Material shown >>

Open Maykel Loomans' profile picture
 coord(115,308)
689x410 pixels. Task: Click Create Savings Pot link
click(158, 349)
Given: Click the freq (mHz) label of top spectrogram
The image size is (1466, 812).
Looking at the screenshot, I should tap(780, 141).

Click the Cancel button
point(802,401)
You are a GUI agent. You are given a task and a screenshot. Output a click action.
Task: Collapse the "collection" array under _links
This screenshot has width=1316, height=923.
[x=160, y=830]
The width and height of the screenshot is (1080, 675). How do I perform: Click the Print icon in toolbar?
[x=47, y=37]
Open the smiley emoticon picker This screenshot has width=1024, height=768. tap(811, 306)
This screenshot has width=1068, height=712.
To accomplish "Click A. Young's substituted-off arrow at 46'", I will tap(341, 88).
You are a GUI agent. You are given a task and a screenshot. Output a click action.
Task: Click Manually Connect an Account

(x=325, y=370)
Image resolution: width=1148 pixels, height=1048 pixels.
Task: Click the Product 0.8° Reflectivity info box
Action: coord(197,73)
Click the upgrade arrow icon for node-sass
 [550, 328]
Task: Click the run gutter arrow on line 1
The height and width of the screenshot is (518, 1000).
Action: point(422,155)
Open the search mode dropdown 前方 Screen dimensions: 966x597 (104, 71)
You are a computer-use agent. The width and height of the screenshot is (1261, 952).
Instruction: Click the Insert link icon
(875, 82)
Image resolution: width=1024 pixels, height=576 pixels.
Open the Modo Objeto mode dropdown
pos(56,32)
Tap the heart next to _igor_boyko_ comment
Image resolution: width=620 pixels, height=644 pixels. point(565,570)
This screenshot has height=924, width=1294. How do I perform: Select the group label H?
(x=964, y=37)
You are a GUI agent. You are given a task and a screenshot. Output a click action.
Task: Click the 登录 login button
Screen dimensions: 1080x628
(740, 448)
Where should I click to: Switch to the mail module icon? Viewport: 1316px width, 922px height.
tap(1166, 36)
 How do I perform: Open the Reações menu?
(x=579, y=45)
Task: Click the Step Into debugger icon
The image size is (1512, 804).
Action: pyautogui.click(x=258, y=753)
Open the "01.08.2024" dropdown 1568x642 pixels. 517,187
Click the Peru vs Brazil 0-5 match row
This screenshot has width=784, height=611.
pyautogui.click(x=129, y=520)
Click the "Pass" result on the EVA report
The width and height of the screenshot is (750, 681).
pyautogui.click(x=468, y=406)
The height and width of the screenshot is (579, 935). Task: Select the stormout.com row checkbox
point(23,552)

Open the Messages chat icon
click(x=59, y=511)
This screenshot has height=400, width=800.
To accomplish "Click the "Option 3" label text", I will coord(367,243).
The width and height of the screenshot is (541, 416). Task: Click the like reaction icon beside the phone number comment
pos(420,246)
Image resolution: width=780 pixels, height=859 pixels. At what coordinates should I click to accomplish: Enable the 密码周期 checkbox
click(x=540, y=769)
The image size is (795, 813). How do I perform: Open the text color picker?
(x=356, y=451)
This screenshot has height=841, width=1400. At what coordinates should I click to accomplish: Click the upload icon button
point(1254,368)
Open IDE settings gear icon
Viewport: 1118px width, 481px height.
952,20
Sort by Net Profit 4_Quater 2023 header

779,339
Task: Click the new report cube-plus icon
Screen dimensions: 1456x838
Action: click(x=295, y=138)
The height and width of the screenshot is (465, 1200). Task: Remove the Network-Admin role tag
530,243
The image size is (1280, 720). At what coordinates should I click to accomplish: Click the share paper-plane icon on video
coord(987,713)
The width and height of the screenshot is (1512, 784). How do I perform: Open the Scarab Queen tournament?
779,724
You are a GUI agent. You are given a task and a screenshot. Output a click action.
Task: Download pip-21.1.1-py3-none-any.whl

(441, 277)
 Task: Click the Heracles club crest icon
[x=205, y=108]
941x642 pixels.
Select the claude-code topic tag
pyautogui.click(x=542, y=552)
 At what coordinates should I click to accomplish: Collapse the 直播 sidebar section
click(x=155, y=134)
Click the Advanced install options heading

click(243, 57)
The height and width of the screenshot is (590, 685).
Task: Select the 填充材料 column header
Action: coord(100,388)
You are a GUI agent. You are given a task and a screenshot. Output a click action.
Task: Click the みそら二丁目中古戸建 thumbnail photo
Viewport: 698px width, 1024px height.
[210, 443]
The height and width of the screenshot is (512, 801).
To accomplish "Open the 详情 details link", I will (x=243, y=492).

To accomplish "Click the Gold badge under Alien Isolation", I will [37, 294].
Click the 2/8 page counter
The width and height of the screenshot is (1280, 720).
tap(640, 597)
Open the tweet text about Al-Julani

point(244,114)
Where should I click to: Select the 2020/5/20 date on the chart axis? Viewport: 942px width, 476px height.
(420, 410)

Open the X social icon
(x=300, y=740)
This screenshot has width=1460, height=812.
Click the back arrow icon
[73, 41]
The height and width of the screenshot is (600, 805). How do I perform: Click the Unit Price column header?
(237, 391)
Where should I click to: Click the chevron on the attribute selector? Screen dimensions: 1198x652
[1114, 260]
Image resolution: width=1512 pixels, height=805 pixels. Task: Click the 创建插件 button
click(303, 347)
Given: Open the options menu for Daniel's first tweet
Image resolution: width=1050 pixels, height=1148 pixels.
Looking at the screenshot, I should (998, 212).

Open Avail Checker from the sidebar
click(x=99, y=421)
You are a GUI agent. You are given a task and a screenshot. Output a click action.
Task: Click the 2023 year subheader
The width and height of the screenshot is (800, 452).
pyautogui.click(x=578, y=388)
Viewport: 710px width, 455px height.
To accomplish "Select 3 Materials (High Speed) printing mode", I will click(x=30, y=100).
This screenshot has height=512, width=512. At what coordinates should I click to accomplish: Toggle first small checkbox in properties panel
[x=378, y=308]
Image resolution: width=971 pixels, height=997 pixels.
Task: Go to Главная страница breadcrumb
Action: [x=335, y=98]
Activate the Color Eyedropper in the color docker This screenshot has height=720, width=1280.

What to work on >>
For the listing above, identify each line bearing "report".

Solution to the exercise >>
Click the "Pass" result on the EVA report
Task: Click the new report cube-plus icon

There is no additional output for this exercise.